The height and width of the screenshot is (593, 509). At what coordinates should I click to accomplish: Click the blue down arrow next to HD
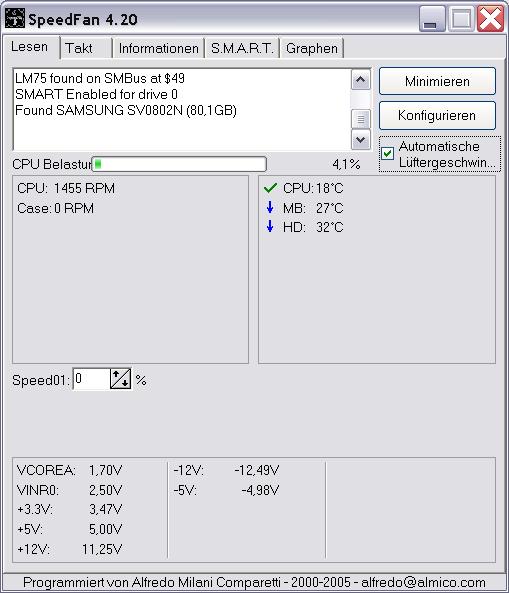[x=270, y=226]
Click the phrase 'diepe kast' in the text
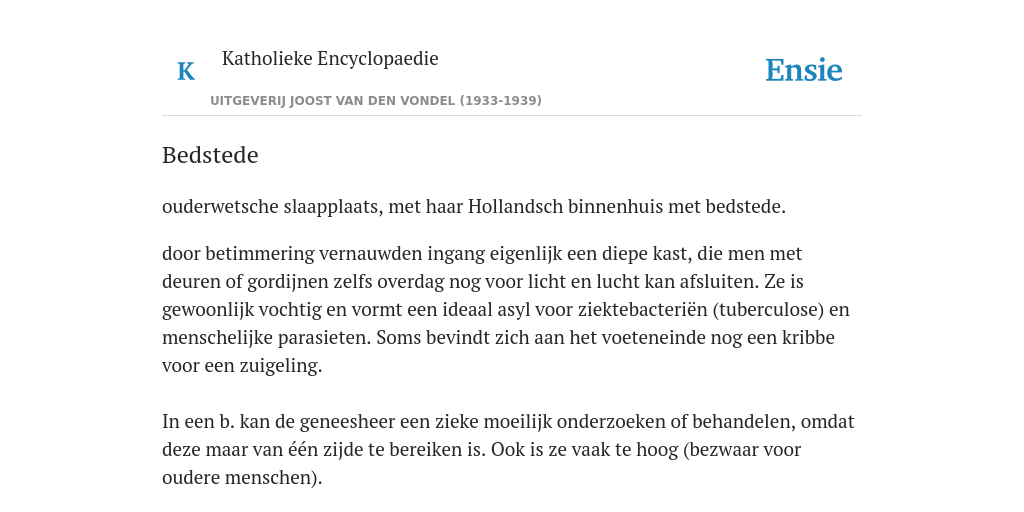The height and width of the screenshot is (512, 1024). pos(647,253)
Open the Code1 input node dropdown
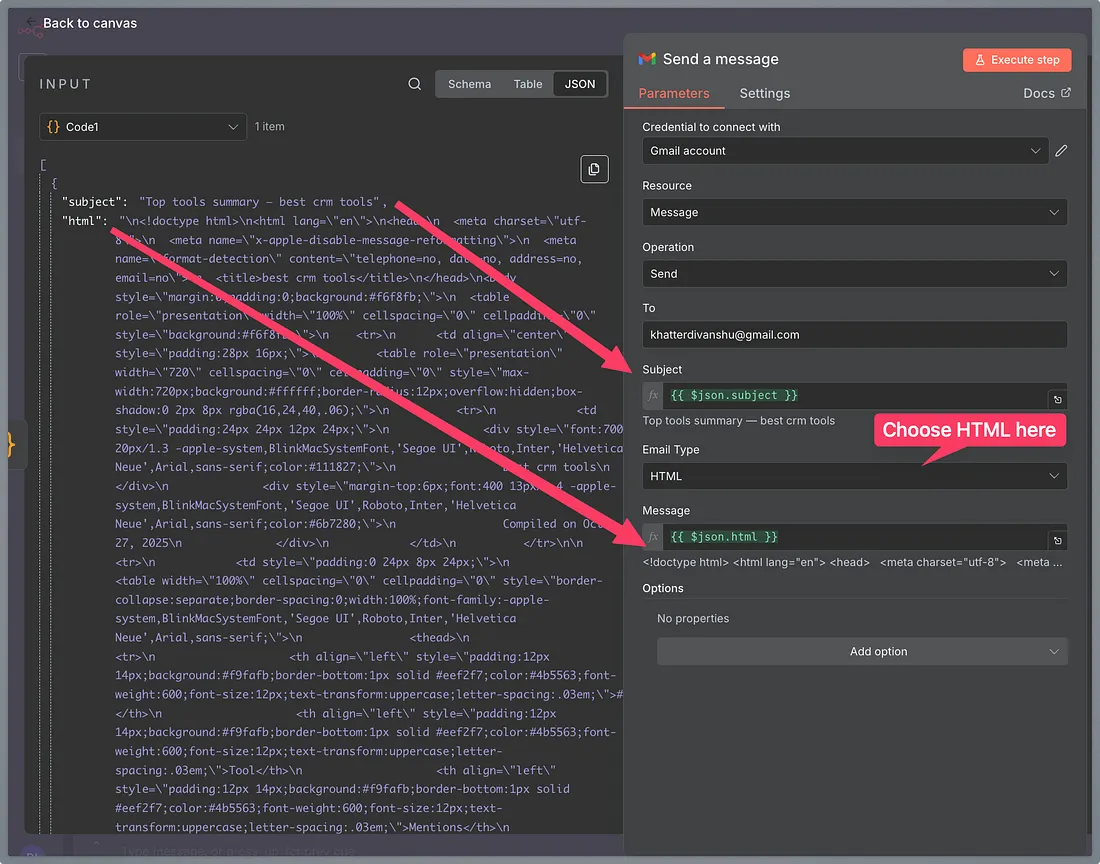This screenshot has width=1100, height=864. (x=143, y=127)
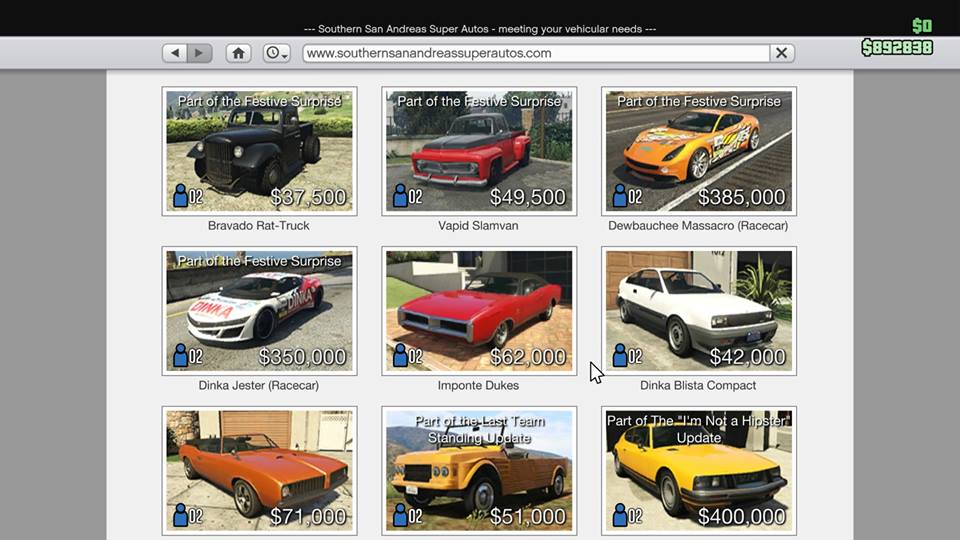960x540 pixels.
Task: Click the browser back arrow button
Action: tap(177, 53)
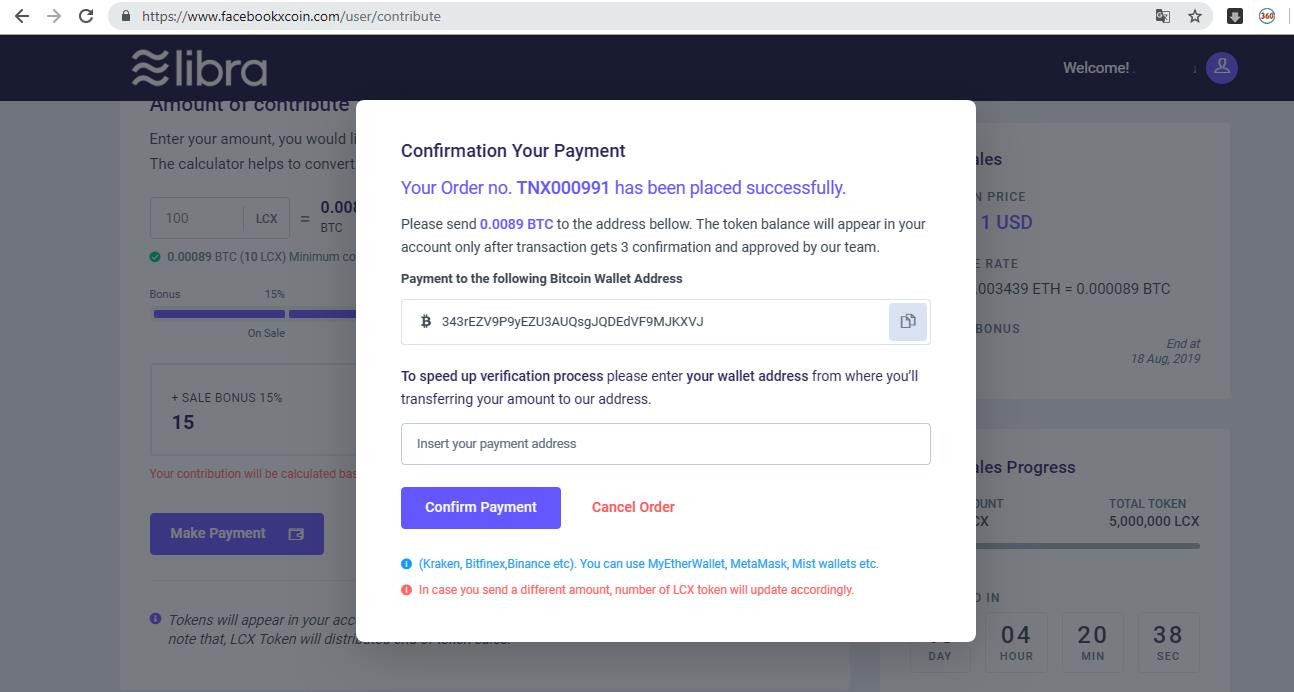Go back to the previous page
The width and height of the screenshot is (1294, 692).
22,16
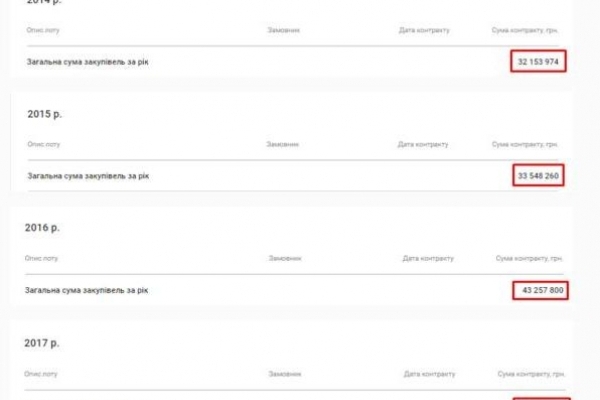The image size is (600, 400).
Task: Click "Замовник" header in 2015 table
Action: [x=283, y=145]
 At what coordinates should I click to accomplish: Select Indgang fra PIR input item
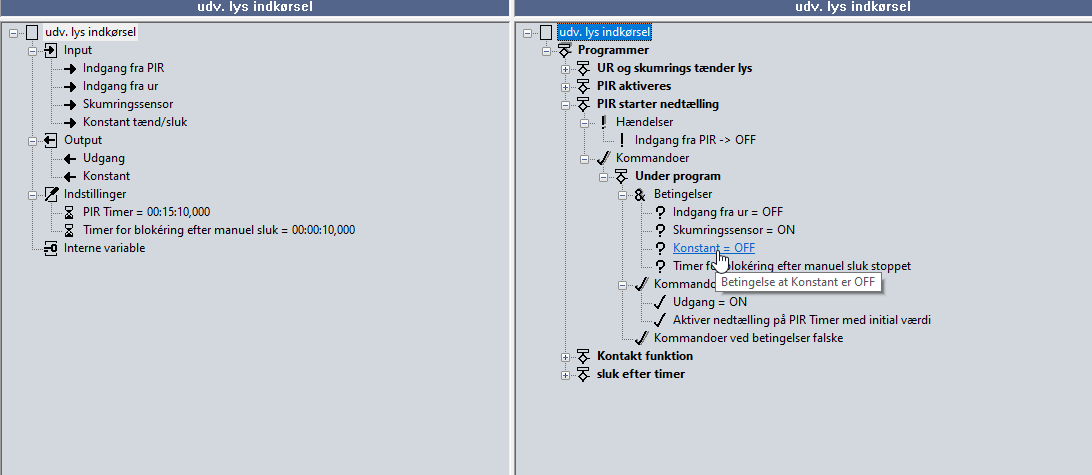[123, 68]
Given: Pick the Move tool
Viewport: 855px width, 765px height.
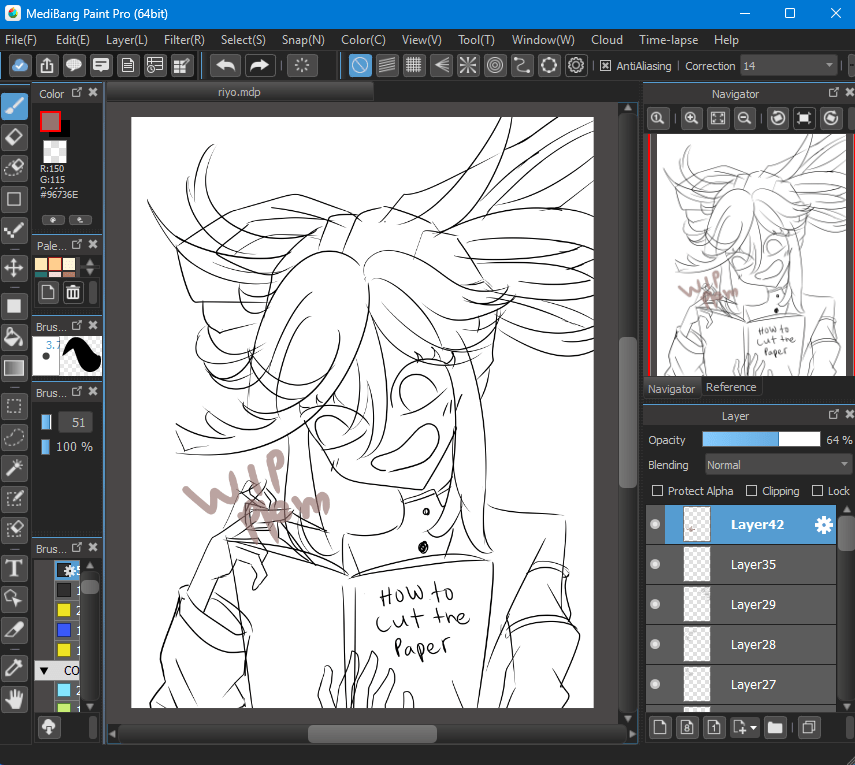Looking at the screenshot, I should click(14, 267).
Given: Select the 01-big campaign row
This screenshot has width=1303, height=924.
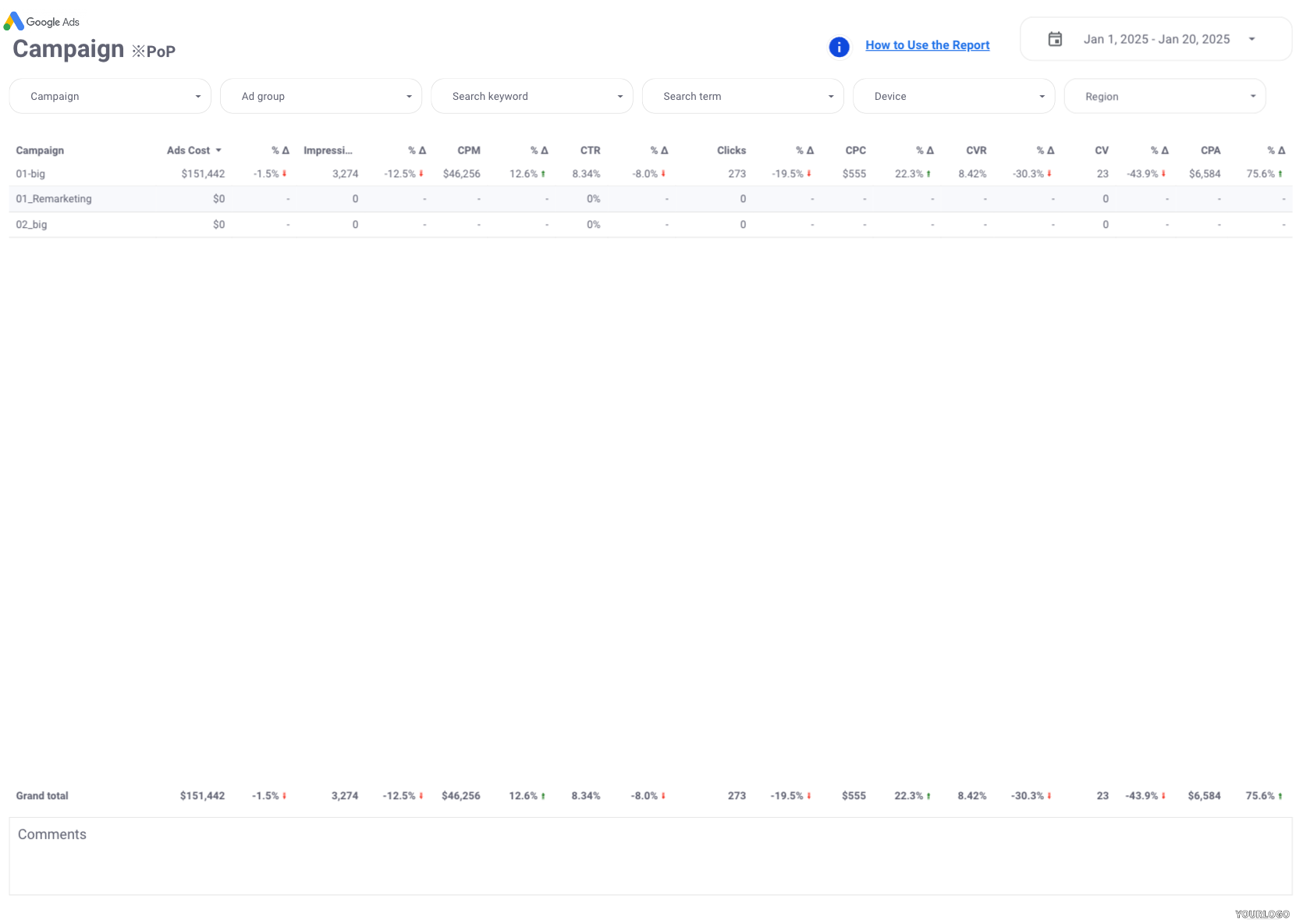Looking at the screenshot, I should (x=30, y=174).
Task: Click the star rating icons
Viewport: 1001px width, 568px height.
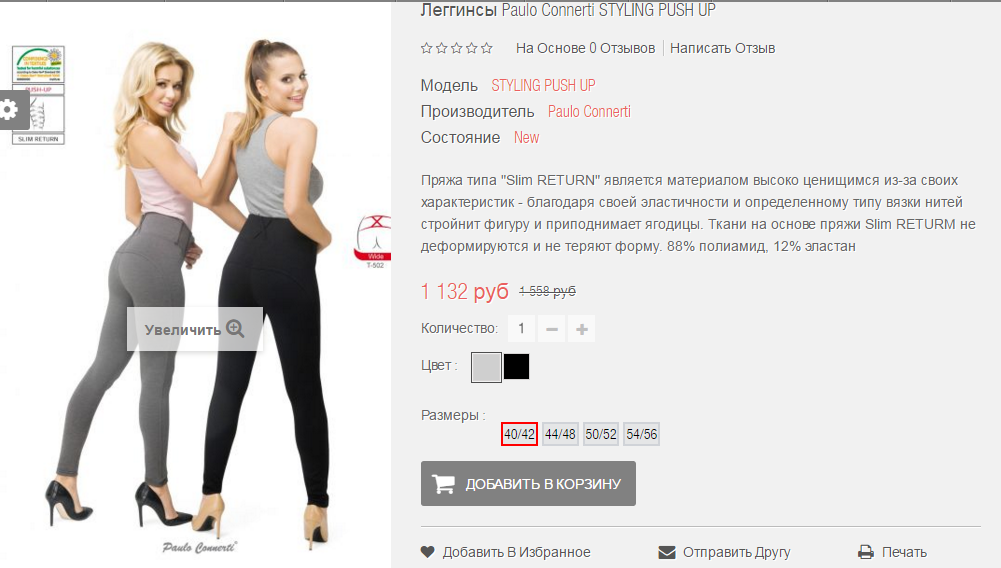Action: [x=456, y=48]
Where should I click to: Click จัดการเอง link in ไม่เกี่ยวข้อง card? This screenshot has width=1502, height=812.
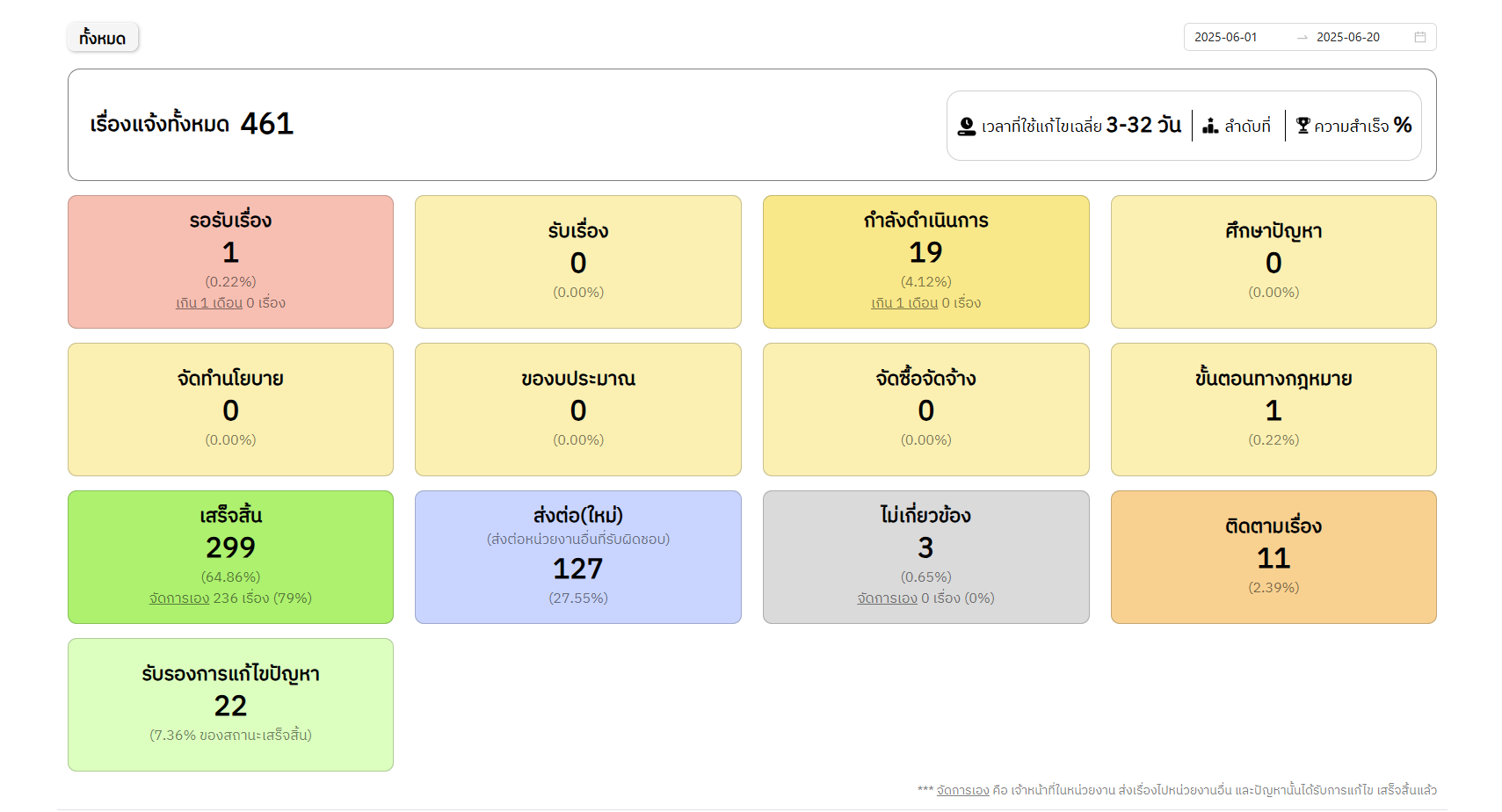pyautogui.click(x=887, y=598)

:: What to do ::
Output all the entries above verbatim, please. No images.

:: Solution to this task ::
The height and width of the screenshot is (593, 509). At what coordinates should I click to accomplish: Click the blue down arrow next to HD
[x=270, y=226]
Click the phrase 'diepe kast' in the text
The height and width of the screenshot is (512, 1024). pos(647,253)
Open the Code1 input node dropdown
This screenshot has width=1100, height=864. (x=143, y=127)
960x540 pixels.
Task: Click the browser back arrow button
Action: tap(177, 53)
Go back to the previous page
The width and height of the screenshot is (1294, 692).
22,16
The image size is (600, 400).
Task: Click "Замовник" header in 2015 table
Action: [x=283, y=145]
 At what coordinates should I click to accomplish: Select Indgang fra PIR input item
[123, 68]
Given: Pick the Move tool
Viewport: 855px width, 765px height.
Looking at the screenshot, I should click(14, 267).
Given: Select the 01-big campaign row
This screenshot has width=1303, height=924.
Looking at the screenshot, I should (x=30, y=174).
Task: Click the star rating icons
Viewport: 1001px width, 568px height.
Action: [x=456, y=48]
Where should I click to: Click จัดการเอง link in ไม่เกี่ยวข้อง card? This screenshot has width=1502, height=812.
pyautogui.click(x=887, y=598)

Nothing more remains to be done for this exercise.